Problem requirements: Using the records below, reproduce exactly the lines from the one containing "Given: Click the Home house icon" through the end, and nothing more; skip the images.

Stored data:
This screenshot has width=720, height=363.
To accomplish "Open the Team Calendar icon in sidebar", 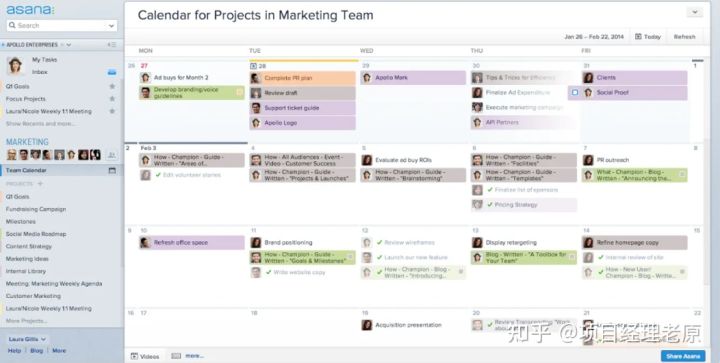I will tap(112, 170).
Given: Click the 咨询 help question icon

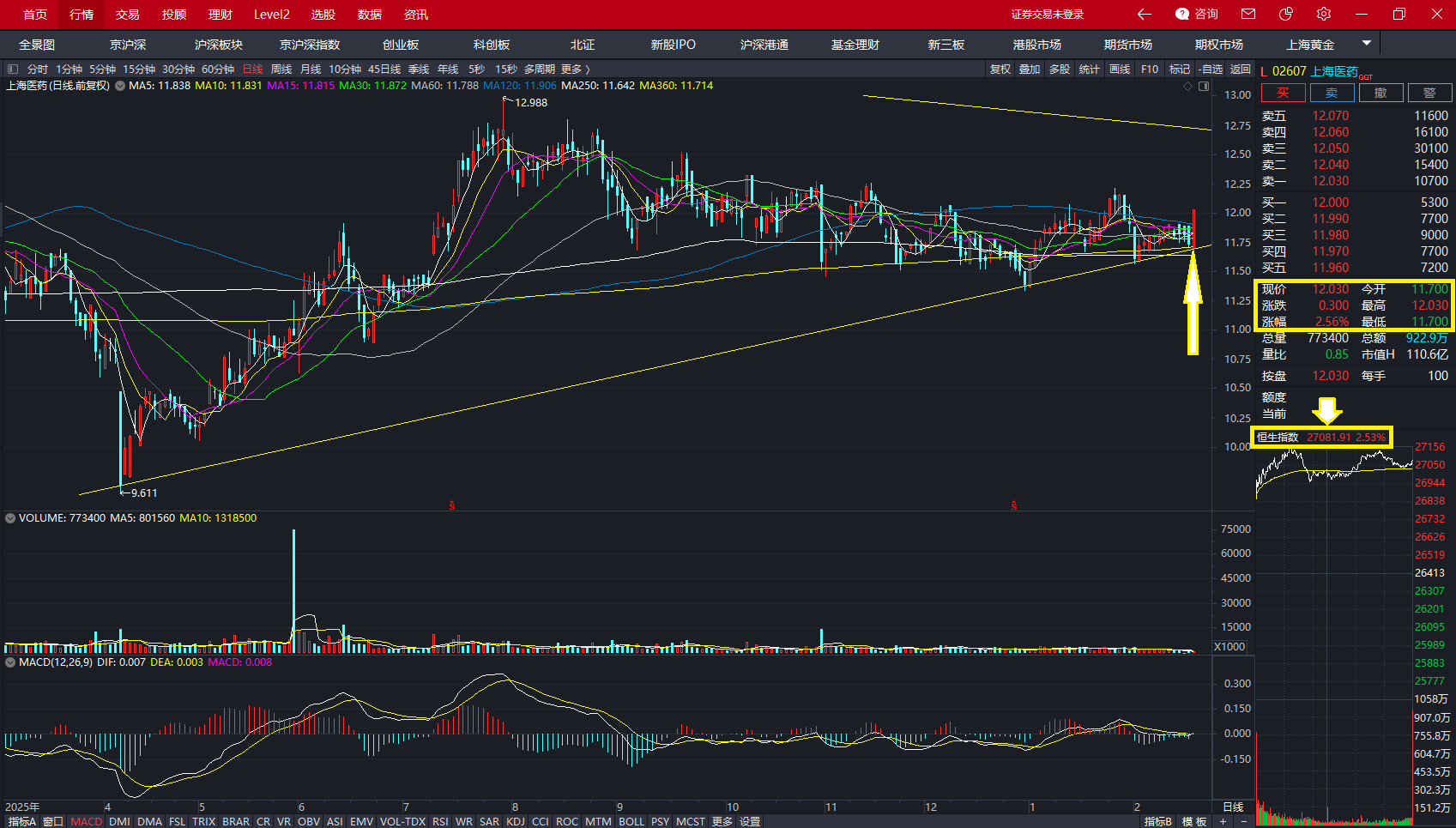Looking at the screenshot, I should coord(1182,14).
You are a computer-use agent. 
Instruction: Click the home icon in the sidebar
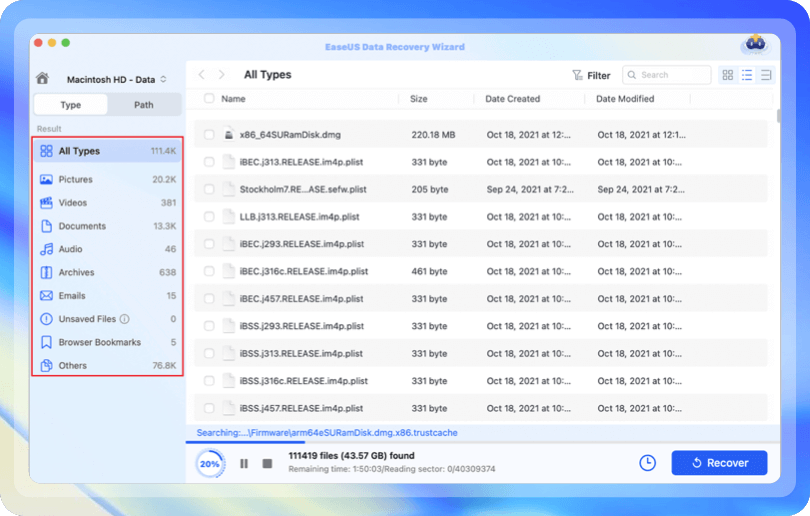42,79
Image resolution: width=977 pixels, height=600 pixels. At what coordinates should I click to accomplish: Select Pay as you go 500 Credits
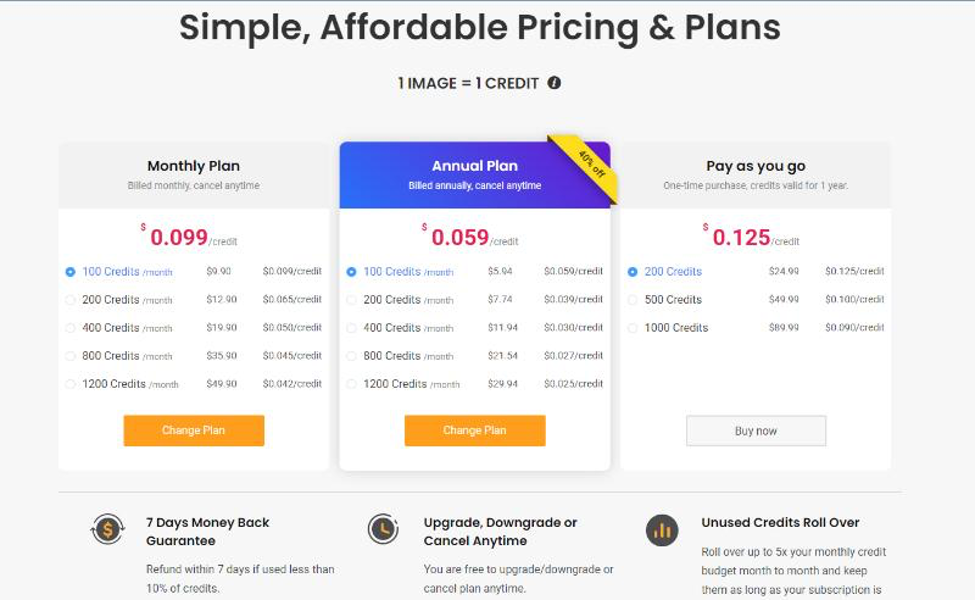pos(632,300)
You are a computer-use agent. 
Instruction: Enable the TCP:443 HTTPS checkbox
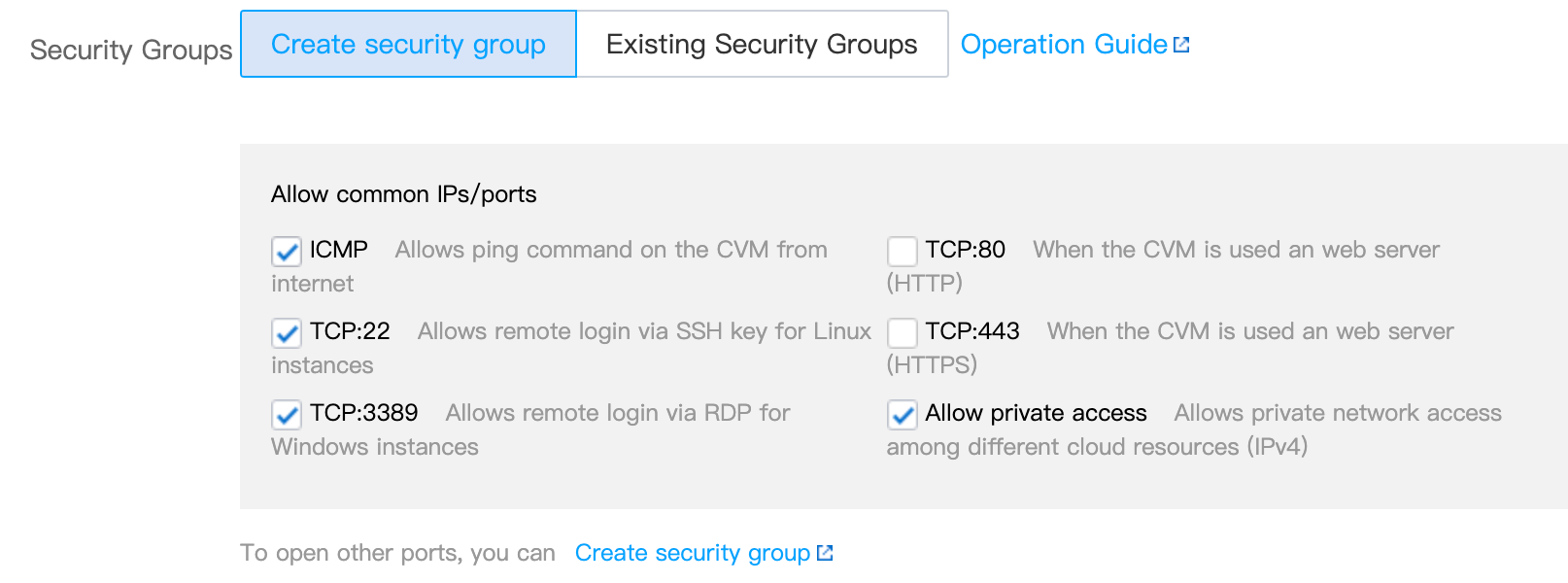(x=903, y=333)
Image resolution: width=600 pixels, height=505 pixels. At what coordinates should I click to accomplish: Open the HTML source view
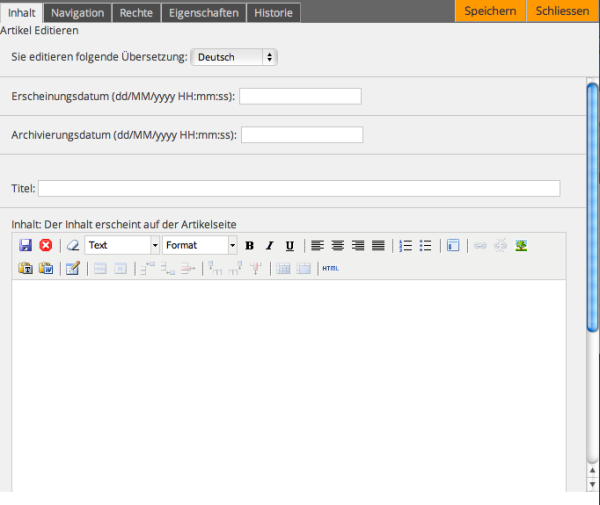331,268
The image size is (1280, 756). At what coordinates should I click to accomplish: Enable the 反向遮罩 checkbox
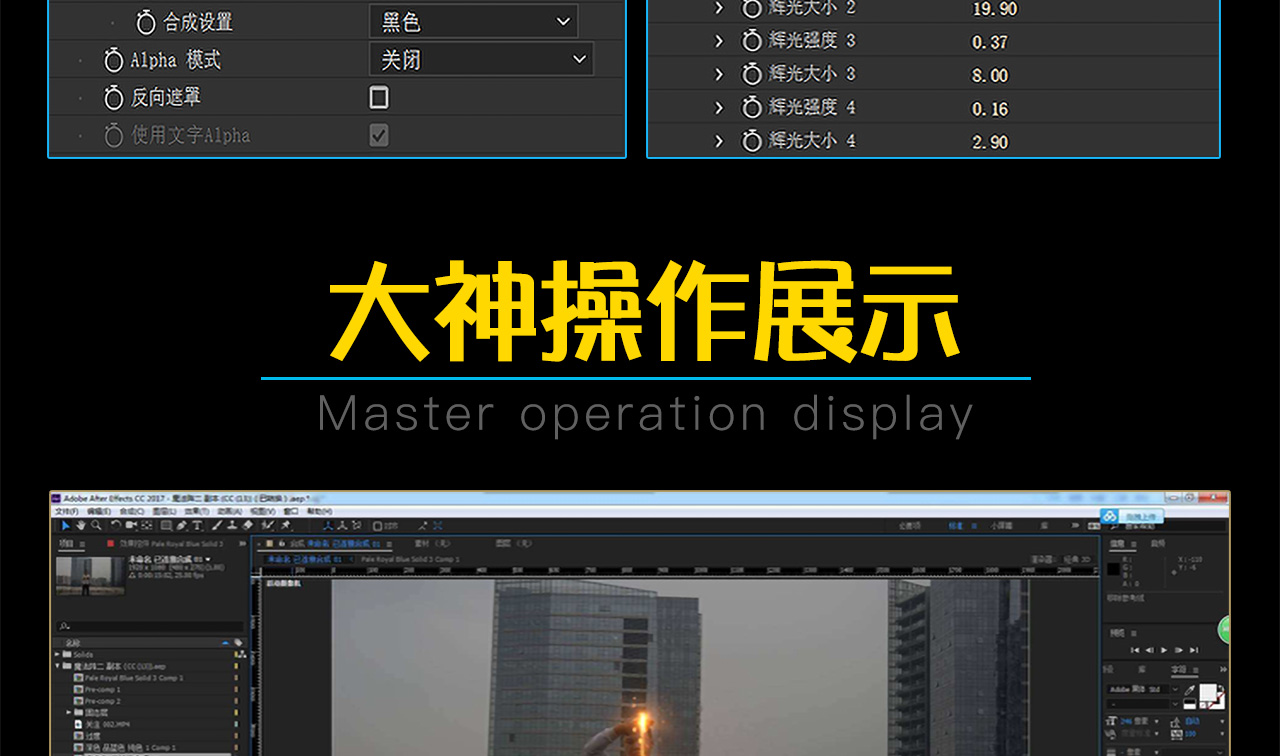[x=379, y=97]
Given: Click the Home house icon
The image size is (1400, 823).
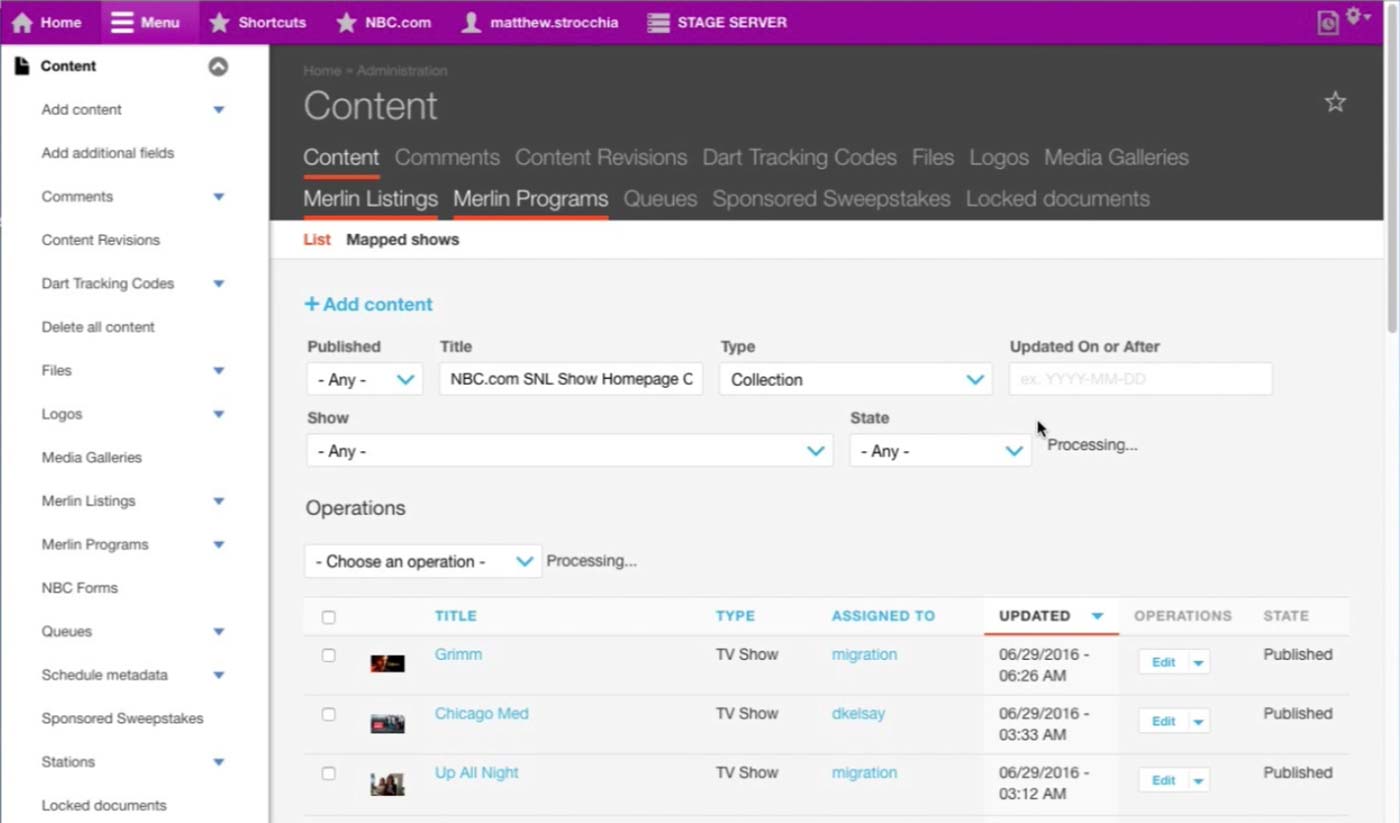Looking at the screenshot, I should click(22, 22).
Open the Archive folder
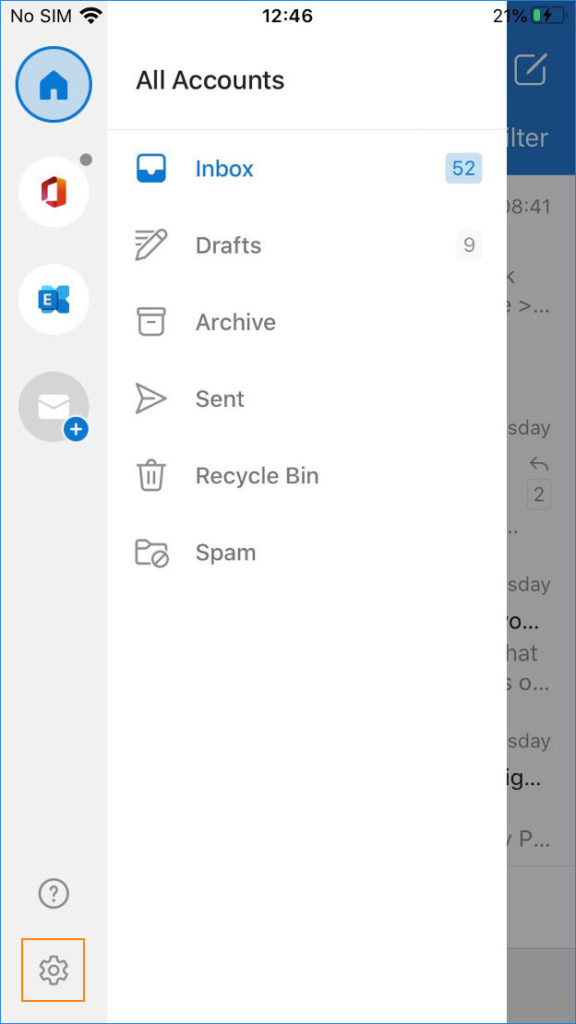 [235, 322]
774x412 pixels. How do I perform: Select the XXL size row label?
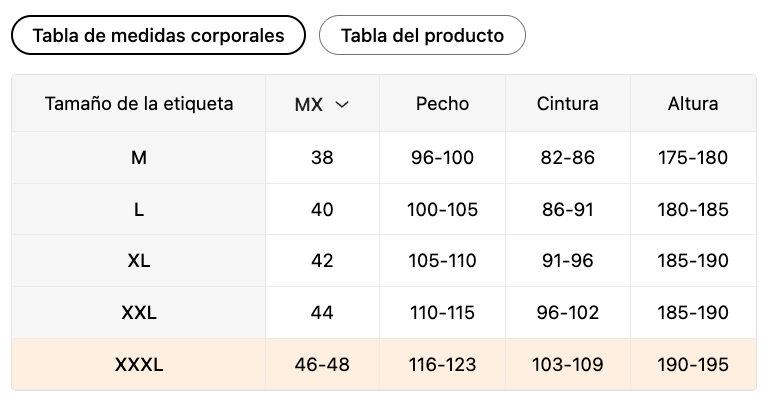139,312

Written solution:
Given: Click the Home house icon
The image size is (1400, 823).
Looking at the screenshot, I should click(22, 22).
Open the Archive folder
 [235, 322]
774x412 pixels. How do I perform: Select the XXL size row label?
139,312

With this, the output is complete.